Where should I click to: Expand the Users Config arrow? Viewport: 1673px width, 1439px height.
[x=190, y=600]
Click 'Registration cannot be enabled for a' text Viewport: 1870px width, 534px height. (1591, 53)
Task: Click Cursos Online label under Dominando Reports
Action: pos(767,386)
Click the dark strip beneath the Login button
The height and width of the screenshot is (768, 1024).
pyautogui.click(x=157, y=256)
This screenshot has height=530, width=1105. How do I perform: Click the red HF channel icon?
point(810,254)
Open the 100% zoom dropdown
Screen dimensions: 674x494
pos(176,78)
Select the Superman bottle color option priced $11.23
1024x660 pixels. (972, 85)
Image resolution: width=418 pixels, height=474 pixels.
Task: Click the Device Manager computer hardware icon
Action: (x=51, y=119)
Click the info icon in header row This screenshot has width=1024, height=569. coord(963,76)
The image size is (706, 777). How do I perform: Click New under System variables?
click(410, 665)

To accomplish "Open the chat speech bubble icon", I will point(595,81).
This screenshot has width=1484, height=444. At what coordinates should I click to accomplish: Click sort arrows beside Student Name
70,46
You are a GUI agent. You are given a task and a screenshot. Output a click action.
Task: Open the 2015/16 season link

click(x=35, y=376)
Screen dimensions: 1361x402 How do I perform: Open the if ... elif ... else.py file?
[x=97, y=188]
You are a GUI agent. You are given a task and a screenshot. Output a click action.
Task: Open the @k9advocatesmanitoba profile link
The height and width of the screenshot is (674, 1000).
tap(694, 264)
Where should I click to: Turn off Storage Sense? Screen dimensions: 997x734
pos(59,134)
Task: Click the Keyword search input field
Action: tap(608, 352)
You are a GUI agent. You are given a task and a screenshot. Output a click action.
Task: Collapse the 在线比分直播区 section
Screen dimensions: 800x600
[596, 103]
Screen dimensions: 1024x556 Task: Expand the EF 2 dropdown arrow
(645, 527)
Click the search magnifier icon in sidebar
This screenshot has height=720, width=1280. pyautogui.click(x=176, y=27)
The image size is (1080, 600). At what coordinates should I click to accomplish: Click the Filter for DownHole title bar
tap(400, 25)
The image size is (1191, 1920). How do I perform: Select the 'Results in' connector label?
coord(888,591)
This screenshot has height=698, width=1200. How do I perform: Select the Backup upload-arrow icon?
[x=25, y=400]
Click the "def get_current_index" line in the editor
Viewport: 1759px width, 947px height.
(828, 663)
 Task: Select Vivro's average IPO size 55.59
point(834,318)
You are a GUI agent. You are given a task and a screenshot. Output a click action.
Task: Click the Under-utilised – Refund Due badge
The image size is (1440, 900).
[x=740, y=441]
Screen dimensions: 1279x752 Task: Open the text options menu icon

════════

◆ **PROBLEM DETAILS**
Only the lines from the one containing "The image size is (1191, 1920)." through the end of the material should be copied, exactly as they stand; please keep both ends.

◆ **ANSWER FOR THIS EXERCISE**
The image size is (1191, 1920). How do I perform: Select the 'Results in' connector label?
coord(888,591)
This screenshot has height=698, width=1200. How do I perform: Select the Backup upload-arrow icon?
[x=25, y=400]
Click the "def get_current_index" line in the editor
Viewport: 1759px width, 947px height.
(828, 663)
 Task: Select Vivro's average IPO size 55.59
point(834,318)
You are a GUI agent. You are given a task and a screenshot. Output a click action.
Task: Click the Under-utilised – Refund Due badge
The image size is (1440, 900).
[x=740, y=441]
Screen dimensions: 1279x752 Task: Open the text options menu icon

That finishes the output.